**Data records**
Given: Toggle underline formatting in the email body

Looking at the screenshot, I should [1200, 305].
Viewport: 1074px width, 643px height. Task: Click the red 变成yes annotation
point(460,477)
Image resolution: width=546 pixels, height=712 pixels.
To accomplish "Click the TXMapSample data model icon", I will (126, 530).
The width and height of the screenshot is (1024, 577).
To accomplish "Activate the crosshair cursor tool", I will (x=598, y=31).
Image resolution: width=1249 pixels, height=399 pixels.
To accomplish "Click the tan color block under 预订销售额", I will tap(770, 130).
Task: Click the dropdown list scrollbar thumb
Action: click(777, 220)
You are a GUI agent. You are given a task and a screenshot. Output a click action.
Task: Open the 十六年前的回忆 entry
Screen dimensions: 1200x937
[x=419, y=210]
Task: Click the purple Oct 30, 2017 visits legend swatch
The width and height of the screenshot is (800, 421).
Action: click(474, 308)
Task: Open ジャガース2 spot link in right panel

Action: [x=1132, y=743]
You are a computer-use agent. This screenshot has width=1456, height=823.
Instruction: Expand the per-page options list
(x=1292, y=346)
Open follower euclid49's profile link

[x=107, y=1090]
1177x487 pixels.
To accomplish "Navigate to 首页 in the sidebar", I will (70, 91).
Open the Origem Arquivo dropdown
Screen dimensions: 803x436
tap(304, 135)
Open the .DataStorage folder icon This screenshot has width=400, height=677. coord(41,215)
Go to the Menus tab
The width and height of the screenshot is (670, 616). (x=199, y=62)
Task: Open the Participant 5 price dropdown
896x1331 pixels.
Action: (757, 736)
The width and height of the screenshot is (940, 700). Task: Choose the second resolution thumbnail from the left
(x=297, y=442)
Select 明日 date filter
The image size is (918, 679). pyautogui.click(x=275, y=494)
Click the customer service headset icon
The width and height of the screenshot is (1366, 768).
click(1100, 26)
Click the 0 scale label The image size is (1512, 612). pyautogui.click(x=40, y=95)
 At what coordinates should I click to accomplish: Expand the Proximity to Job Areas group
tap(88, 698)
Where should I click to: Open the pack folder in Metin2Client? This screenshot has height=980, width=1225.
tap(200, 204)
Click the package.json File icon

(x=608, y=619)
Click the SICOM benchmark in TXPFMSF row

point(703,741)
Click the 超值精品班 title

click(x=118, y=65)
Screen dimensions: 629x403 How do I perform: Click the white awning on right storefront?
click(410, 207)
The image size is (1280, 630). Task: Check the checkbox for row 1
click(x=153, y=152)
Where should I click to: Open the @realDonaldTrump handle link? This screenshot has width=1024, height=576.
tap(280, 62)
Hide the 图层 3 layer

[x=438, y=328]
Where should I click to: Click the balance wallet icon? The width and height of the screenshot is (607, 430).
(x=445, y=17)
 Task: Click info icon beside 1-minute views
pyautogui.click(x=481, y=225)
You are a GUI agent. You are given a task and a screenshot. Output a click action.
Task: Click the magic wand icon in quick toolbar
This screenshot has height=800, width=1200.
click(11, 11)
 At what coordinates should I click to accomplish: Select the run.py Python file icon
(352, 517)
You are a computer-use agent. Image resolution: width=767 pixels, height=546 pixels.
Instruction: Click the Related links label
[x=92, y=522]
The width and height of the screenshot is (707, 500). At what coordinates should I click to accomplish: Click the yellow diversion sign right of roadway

**What you have to do**
From the line containing "Click the 超值精品班 title" down to the last line of the records, transcribe every line exactly and add nothing else.

**Final answer**
Click the 超值精品班 title

click(x=118, y=65)
Screen dimensions: 629x403 How do I perform: Click the white awning on right storefront?
click(410, 207)
The image size is (1280, 630). Task: Check the checkbox for row 1
click(x=153, y=152)
Where should I click to: Open the @realDonaldTrump handle link? This screenshot has width=1024, height=576.
tap(280, 62)
Hide the 图层 3 layer

[x=438, y=328]
Where should I click to: Click the balance wallet icon? The width and height of the screenshot is (607, 430).
(x=445, y=17)
 Task: Click info icon beside 1-minute views
pyautogui.click(x=481, y=225)
You are a GUI agent. You are given a task and a screenshot. Output a click action.
Task: Click the magic wand icon in quick toolbar
This screenshot has height=800, width=1200.
click(11, 11)
 At what coordinates should I click to accomplish: Select the run.py Python file icon
(352, 517)
You are a computer-use agent. Image resolution: width=767 pixels, height=546 pixels.
Instruction: Click the Related links label
[x=92, y=522]
The width and height of the screenshot is (707, 500). At what coordinates should I click to accomplish: Click the yellow diversion sign right of roadway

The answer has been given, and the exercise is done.